Project 2 – Divide & Conquer, Greedy

Basic Options (For self practice and code review)

  • Quick select, probabilistic
    See book, Section 4.6.  Try with different settings of probability – 0.5, 0.2, 0.8 etc.

Project 2 Options (Choose the option that matches the last digit of GWID) 

Option 0: Quick select, deterministic (median of medians method)
See textbook, Section 4.6

Option 1: Closest pair of points
See textbook, Section 4.7

Option 2,3: Staircase / Pareto-optimal Points
See textbook, Section 4.11, Exercise #12

Option 4,5: Convex hull
We are given a set P of n points in a two-dimensional plan, and we want to compute the convex hull of P. The convex hull is defined as the smallest convex polygon containing the points. (A way to visualize a convex hull is to imagine nails on all the points of the plane and put an elastic band around the points – the shape of the elastic band is the convex hull.) Describe an O(n log n) time divide and conquer algorithm to find the convex hull of the set P of n points.

Option 6: Finding Max Number in Circular Shifted Array
We are given an array A[1..n] of sorted integers that has been circularly shifted
some positions to the right. For example, [35, 42, 5, 15, 27, 29] is a sorted array that has been
circularly shifted 2 positions, while [27, 29, 35, 42, 5, 15] has been shifted 4 positions.
We can obviously find the largest element in A in O(n) time. Describe an O(log n) algorithm.

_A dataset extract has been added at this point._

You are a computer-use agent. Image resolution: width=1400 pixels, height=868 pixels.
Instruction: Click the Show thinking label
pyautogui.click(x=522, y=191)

Option 7: Kruskal’s Algorithm for Minimum Spanning Tree
See textbook, Section 5.5

Option 8: Merging Sorted Lists
See textbook, Section 5.3
You are given an array a[] of numbers, where a[i] is the size of the i-th list to merge.  You have to produce the sequence in which to merge the lists, and the total cost of merging all the lists.  Implementation Notes: Use a heap data structure.  (You don’t have to implement your own heal structure, you can simply use the inbuilt one in Java/C#.)

Option 9: Hoffman Coding
Given a set of symbols and their frequency of usage, find a binary code for each symbol, such that:
a. Binary code for any symbol is not the prefix of the binary code of another symbol.
b. The weighted length of codes for all the symbols (weighted by the usage frequency) is minimized.